▶ **THE TASK**
Any image in the records should be left out; output everything else exactly.

▶ **EXERCISE MATERIAL**
=== Begin Enclosure ===

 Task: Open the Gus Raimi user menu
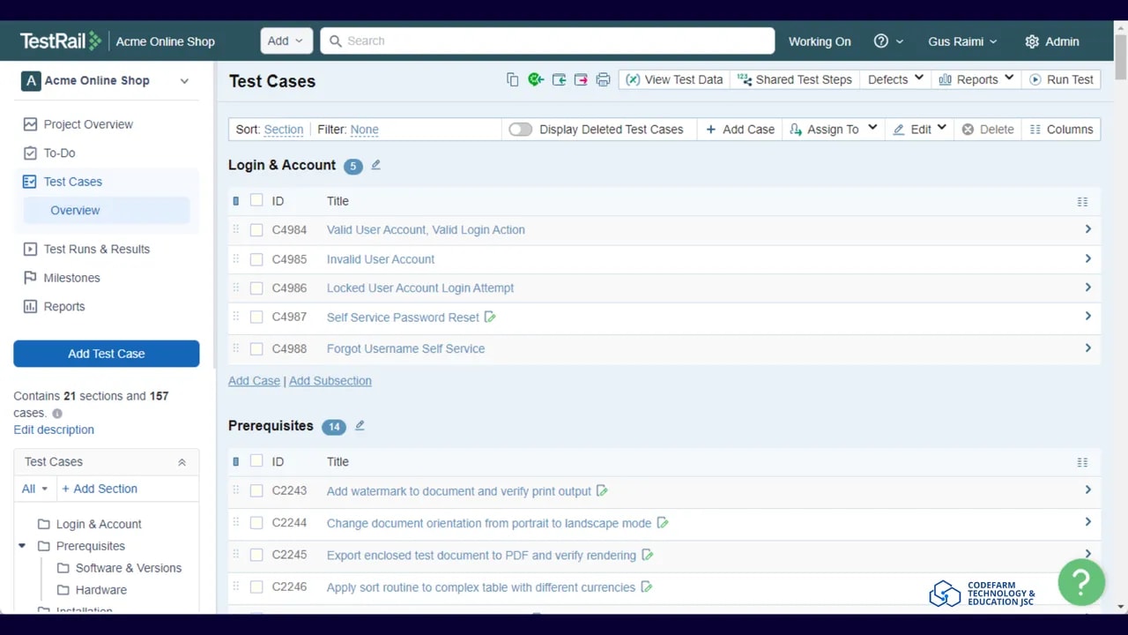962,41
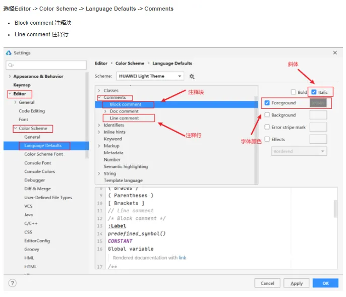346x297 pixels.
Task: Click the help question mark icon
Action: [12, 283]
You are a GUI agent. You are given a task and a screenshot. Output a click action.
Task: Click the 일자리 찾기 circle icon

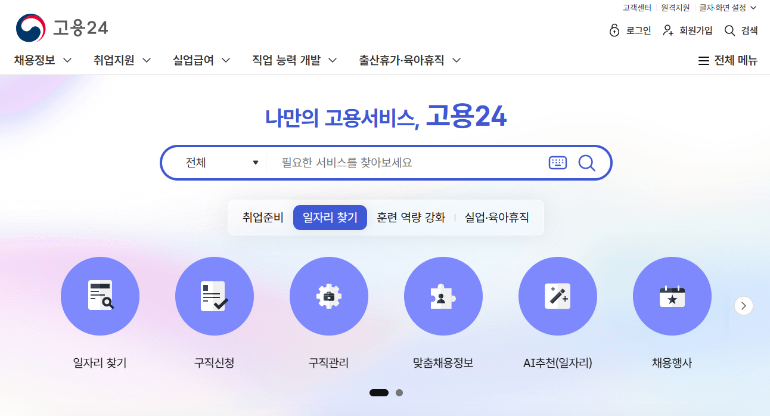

=== End Enclosure ===

▶ **ANSWER**
 Task: Open the Gus Raimi user menu
962,41
346x297 pixels.
Task: Click the help question mark icon
Action: [12, 283]
You are a GUI agent. You are given a task and a screenshot. Output a click action.
Task: Click the 일자리 찾기 circle icon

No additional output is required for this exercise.